Ne parlons pas des percussions de Valerie Lobe et Roger Raspail, qui se ressentent juste dans quelques titres comme "Bikutsi Show", une magnifique reprise, dans une formule light, du célèbre tube dansant d'Atebass. Pour Rio dos Camaroes, Justin Bowen a en effet replongé dans les tréfonds de la tradition camerounaise, pour extirper la substance d'une musique qu'il voudrait universelle. Sans distinction, les textes sont en même temps chantés, en duala, en bassa, en bamiléké ou en ewondo. Pas que Justin Bowen soit devenu subitement polyglotte. Dans son album, l'artiste chante d'ailleurs très peu. Il a sollicité et obtenu les services de certains de ses confrères pour y arriver. Et le casting n'est pas des moindre ! Tenez : Queen Etémé, Vicky Edimo et Charlotte Mbango forment un exceptionnel trio de "Backgrounds Vocals", qui ravit presque la vedette à Justin Bowen.
Doigté
Quoique modernisés avec des relents jazzy, les rythmes ont conservé une partie de leurs couleurs traditionnelles dans Rio dos Camaroes. Les titres comme "Mangassa", "Tene Family" ou encore "Nkosso Blues", par exemple, ont une certaine saveur des cadences de la région grassfield. Hormis Atebass, le truculent bassiste du groupe Les têtes brûlées, Justin Bowen rend une sorte d'hommage à certains de ses confrères aînés dont il a magistralement repris des chansons à succès. Il s'agit notamment des vieux briscards Jean Bikoko ("Aladain") et de Tokoto Ashanty ("Dikendis"). A plusieurs égards, Justin Bowen pourrait d'ailleurs se revendiquer de l'école de ces "baobabs" de la musique camerounaise. L'homme, depuis plus d'une décennie, ne cesse en effet de gravir des marches dans les milieux de show-biz.
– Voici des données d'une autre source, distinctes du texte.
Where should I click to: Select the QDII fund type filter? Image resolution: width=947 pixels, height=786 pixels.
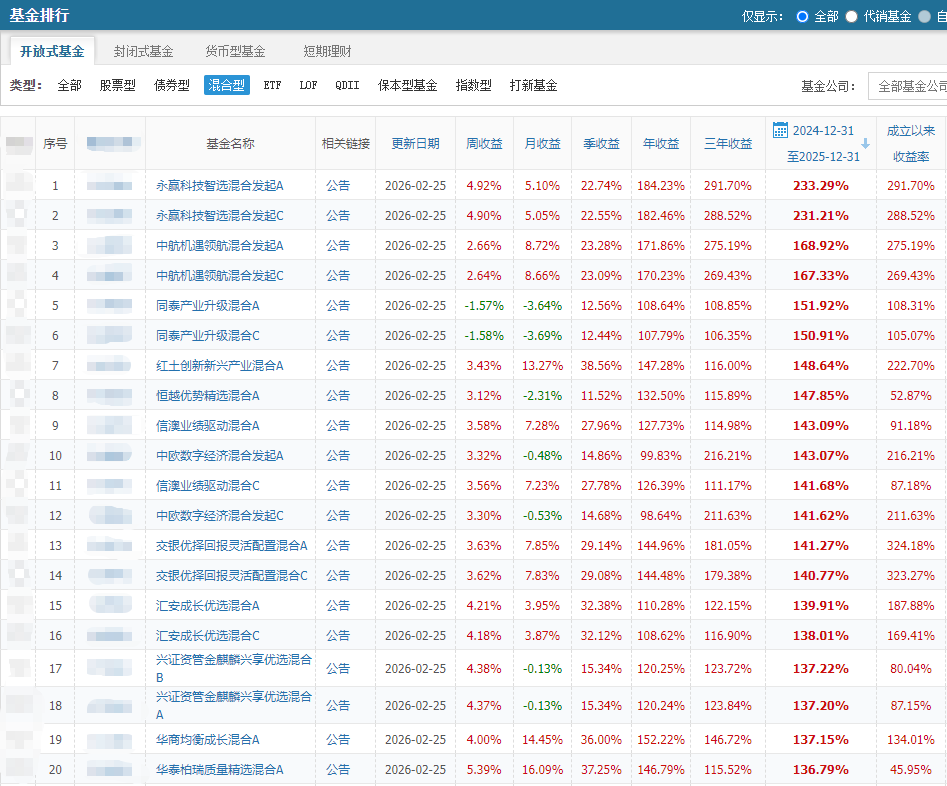pos(346,86)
Au point où, grâce à ses nombreuses apparitions dans le milieu du Jazz de haut niveau, il a vite appris le métier de la grande scène et s'est spécialement produit au contact des célébrités comme Manu Dibango, Herbie Hancok, Miles Davis, Nougaro, Carla Blay ou Dave Brubeck. Des expériences et bien d'autres, qui transparaissent forcément dans la qualité de son œuvre. Oui, de spectacles aux pianos bars, en passant par la réalisation et l'arrangement des albums, Justin a grandi. Sur le site Internet de l'artiste, il est d'ailleurs clairement indiqué que "Aujourd'hui, Justin est toujours amoureux de son piano blanc et sa passion a grandi. Non seulement il continue les tournées, le piano bar, mais il a son propre studio où il travaille aussi bien à des musiques de film ou de pub qu'à pousser sa création musicale dans un style unique par l'auto production de son nouvel album".
Repères
Double album : Rio dos Camaroes
Auteur compositeur : Justin Bowen, avec Sonny Rollings, Atebass, Jean Bikoko, Tokoto Ashanty…
Production : Justin Bowen Tchounou
Rythmes : variétés, jazz, folklore
A écouter : St Thomas, Bikutsi show, Dikendis, Village song…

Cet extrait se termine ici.